Eu seria feliz, no outro lado do mar, na companhia de pai, sendo abraçada com feliz aniversário no dia 31 já cedo, pela manhã. Reunindo toda família na noite de Natal e os amigos no início do próximo ano.

Eu seria feliz não tendo tempo de ler mais de um livro por mês. E poderia achar feliz pendurar nas paredes brancas os títulos concedidos por estranhos depois de tanto desespero, frustração e drama.

Seria feliz se não tivesse que dizer adeus, se não precisasse passar nas casas me despedindo, dizendo que volto no ano que vem, que o tempo passou rápido, que é difícil mas é a vida (não é?). É a vida?

Seria feliz se não aspirasse abraçar o mundo e andar por todos os lugares abrindo risos em bocas alheias, se não quisesse me lançar por outros idiomas que desconheço, se não quisesse tocar o desconhecido…

Eu seria feliz se não houvessem os minutos em que puxo sozinha a mala, em que olho para trás, abano os dedos tortos e faço um coração no desenho das mãos. Eu seria feliz se não sentisse a bola que pesa na garganta, se não chorasse em soluços, no banheiro do aeroporto num domingo nublado enquanto espero pelo voo. Se não houvesse uma mala para arrumar, desarrumar e voltar a arrumar e a desarrumar… Eu seria feliz sem dizer adeus.

Seria feliz sem dizer adeus…

Eu seria feliz se os medos embalassem me acomodando num cotidiano aceito em felicidades alheias, em que eu as tomasse como minhas e as reproduzisse – feliz – porque é assim que o mundo faz. Mas esse medo é tão dono de si que me empurra para longe, me nega o direito de me tomar como outra, que não seja eu, como eu. Como se não fosse também os sintomas do meu corpo que cobrasse a minha presença essencial. Escrita…

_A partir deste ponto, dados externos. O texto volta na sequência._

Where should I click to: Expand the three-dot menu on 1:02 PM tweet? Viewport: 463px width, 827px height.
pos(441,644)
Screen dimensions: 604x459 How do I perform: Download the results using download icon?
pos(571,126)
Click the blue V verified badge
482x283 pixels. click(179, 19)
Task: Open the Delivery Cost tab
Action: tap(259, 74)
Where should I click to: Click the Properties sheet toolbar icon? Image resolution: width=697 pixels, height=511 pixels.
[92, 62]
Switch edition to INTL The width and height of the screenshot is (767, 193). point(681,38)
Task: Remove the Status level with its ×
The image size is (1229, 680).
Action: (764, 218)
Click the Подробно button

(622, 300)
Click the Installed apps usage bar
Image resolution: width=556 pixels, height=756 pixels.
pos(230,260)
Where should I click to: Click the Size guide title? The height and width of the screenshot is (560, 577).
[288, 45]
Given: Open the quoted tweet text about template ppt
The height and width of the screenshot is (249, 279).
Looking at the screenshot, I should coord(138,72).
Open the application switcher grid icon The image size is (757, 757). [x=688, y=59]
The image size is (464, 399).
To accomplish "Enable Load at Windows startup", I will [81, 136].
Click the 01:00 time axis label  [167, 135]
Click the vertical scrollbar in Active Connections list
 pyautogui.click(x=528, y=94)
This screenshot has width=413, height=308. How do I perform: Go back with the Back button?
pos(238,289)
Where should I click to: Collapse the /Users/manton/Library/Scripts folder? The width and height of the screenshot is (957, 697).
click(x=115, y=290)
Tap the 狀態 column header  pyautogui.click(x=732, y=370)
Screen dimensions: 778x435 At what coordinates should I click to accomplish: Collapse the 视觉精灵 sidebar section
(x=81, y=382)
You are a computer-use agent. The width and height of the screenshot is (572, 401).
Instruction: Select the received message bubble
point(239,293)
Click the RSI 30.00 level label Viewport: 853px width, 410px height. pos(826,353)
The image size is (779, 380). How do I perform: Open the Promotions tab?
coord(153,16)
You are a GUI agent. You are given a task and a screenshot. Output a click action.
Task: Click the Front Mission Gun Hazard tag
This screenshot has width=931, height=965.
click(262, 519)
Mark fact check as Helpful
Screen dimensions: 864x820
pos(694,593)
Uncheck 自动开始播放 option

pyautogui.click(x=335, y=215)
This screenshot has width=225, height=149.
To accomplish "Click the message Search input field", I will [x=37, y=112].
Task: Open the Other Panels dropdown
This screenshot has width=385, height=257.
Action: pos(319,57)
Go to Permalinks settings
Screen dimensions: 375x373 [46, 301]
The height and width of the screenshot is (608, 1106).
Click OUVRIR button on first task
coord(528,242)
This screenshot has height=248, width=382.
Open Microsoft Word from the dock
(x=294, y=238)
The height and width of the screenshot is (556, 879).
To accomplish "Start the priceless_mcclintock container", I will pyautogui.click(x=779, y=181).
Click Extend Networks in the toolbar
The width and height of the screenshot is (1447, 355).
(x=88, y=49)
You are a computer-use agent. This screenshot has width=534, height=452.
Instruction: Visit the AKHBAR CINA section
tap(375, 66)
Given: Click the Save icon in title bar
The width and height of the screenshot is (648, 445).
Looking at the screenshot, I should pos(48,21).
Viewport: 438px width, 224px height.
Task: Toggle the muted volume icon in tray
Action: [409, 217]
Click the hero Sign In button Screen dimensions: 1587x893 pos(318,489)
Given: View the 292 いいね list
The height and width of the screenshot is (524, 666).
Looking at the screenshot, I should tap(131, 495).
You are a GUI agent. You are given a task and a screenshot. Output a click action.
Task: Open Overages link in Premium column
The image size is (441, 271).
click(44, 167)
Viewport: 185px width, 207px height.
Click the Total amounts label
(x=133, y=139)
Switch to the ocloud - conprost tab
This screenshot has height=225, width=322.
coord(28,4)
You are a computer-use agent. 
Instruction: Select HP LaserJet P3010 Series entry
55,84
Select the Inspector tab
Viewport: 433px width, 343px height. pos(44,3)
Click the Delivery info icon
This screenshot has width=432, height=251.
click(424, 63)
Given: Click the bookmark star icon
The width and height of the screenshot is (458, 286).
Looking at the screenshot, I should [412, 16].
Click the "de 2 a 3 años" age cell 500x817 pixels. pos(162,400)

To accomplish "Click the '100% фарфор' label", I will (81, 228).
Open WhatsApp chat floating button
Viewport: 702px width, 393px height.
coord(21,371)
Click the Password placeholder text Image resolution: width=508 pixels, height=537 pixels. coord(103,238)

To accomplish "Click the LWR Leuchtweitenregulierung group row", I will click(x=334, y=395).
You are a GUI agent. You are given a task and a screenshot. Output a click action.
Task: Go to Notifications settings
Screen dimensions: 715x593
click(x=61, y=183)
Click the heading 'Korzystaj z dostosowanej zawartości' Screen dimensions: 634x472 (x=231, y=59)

Porque eu seria feliz se parasse, agora, nesta linha, de escrever e deixasse para lá essa bobagem de viver o sonho – delírio -, o próprio mundo, pura e cristalina verdade (de ser)…

Sim, eu seria feliz se não entendesse o que é a existência (tão ou quase) rara que acabei por conhecer.

É verdade, assim eu seria feliz, mas não seria eu.